# Famous Mathematicians Everyone Should Know

How many famous mathematicians are you able to mention by name? Now, what are their most famous achievements and contributions?

If you struggle with answering these questions, check our list of some of the most famous mathematicians throughout the centuries.

Of course, the list is far from complete, as there are at least a few dozen of brilliant individuals, who contributed to math and changed the way we think about numbers and shapes.

Archimedes of Syracuse

Archimedes was one of the leading scientists in the ancient Greece and although we do not know much about his life, we do know that he invented or participated in the invention of a screw pump and siege machines, due to his great knowledge of hydrostatics and physics in general.

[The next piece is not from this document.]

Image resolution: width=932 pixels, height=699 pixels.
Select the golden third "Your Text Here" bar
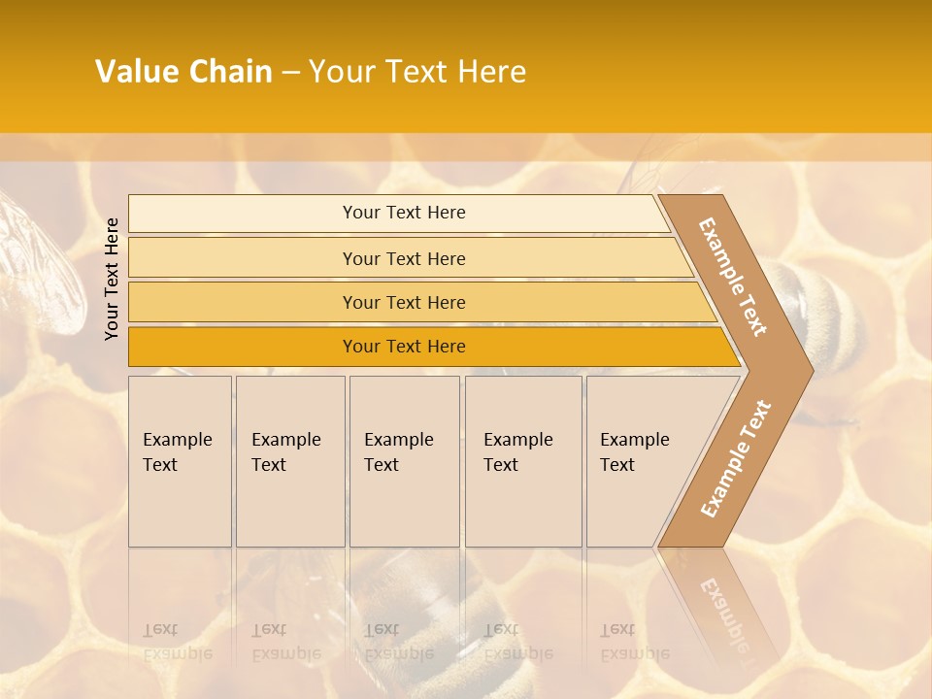click(x=404, y=302)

Archimedes’ discoveries in the field of math were lesser known to his contemporaries, but today we consider Archimedes as the father of computation techniques used to calculate area and volume of several different shapes. Archimedes is also renowned for defining the spiral bearing his name and providing one of the first accurate approximations of pi.

Pythagoras of Samos

Most kids are able to mention at least this one famous mathematician, as he is the father of Pythagorean theorem, which is currently included in the basic math curriculum. What you might not know about Pythagoras is the fact that he was also a philosopher, a mystic and a religious leader. His works and ideas had a great impact on Plato and his philosophy.

Euclid of Alexandria

Another ingenious Greek, whose discoveries in the field of geometry were the reason why we now call this discipline the “Euclidean geometry”. Euclid’s book Elements is one of the most influential publications in the history of math and it was used as the source of math for teachers long before we developed our modern math curricula.

In fact, this ancient text was used to teach math until the beginning of the twentieth century! In Elements Euclid discussed in details many geometrical concepts and his discoveries laid the foundations for disciplines such as spherical geometry, number theory and conic sections.

Rene Descartes

Like his predecessors, Rene Descartes was not only a brilliant mathematician, but also a philosopher and played a major role in the scientific revolution, which started in the Renaissance.

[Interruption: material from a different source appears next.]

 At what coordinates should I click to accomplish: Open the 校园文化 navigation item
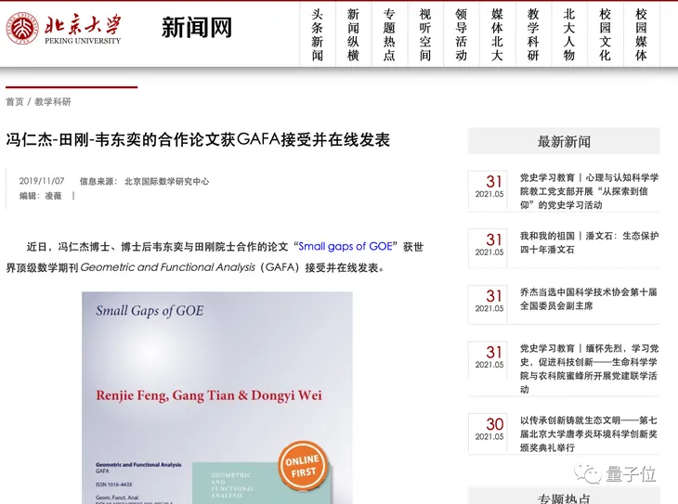click(x=606, y=34)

Although for most of us Rene Descartes is most renowned for his philosophical statement “Cogito ergo sum”, for mathematicians, Rene Descartes is most of all the father of analytical geometry.

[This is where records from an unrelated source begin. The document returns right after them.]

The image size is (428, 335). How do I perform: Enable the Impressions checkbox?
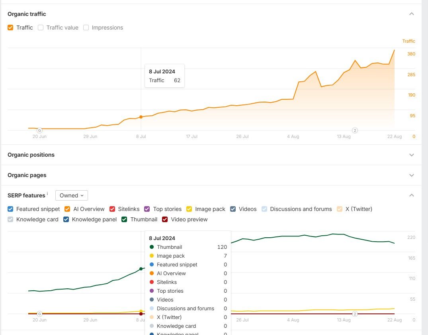pos(86,28)
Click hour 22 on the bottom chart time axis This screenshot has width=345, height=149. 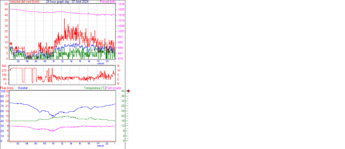107,144
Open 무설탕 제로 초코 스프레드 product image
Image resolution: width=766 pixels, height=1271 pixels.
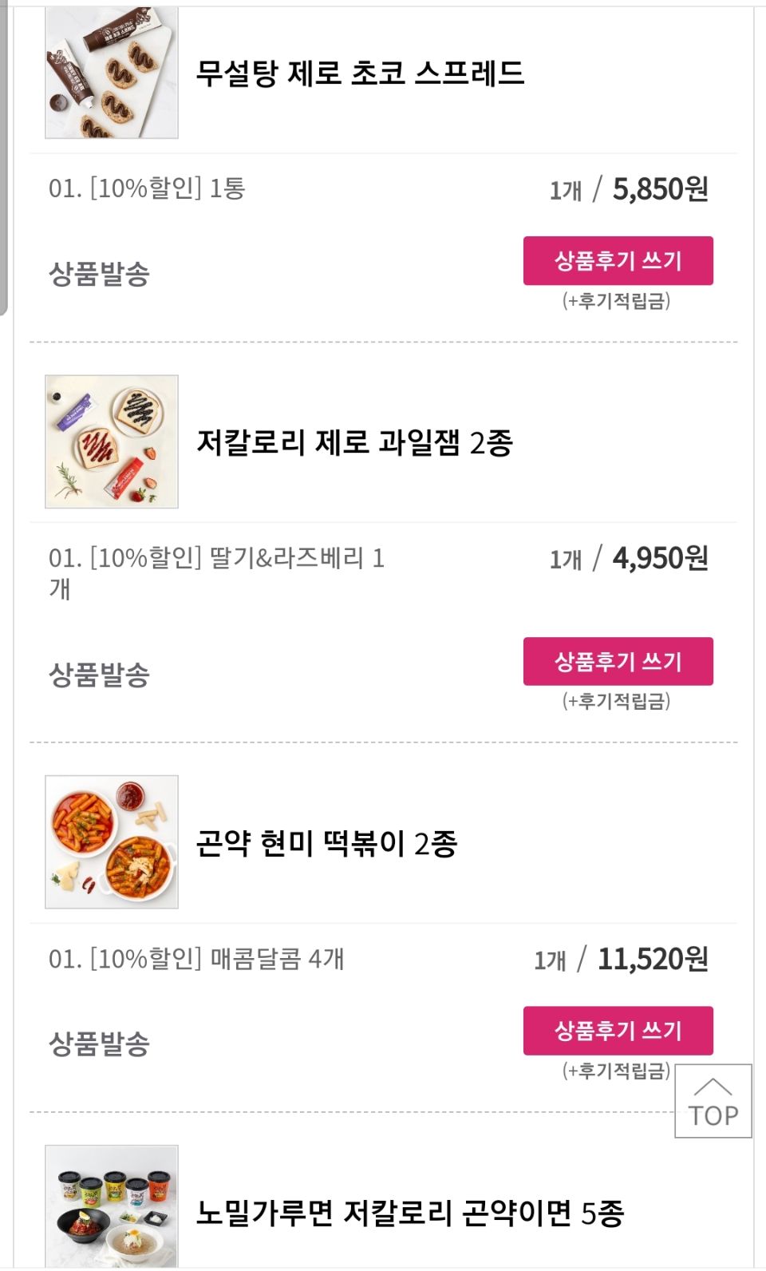(112, 73)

The Cartesian coordinates are also named after this brilliant scholar. Other discoveries of Descartes are currently used in the field of energy conservation and optics.

Carl F. Gauss

Carl F. Gauss wasn’t called “the Prince of mathematicians” for no reason. From the very young age Gauss showed signs of genius and he was only a teenager when he first contributed to mathematics.

Carl F. Gauss is currently most renowned as the mathematician, who proved the fundamental theorem of algebra.

He also made numerous contributions to disciplines such as statistics, number theory, differential geometry, analysis, geophysics, geodesy, electrostatics, optics and astronomy.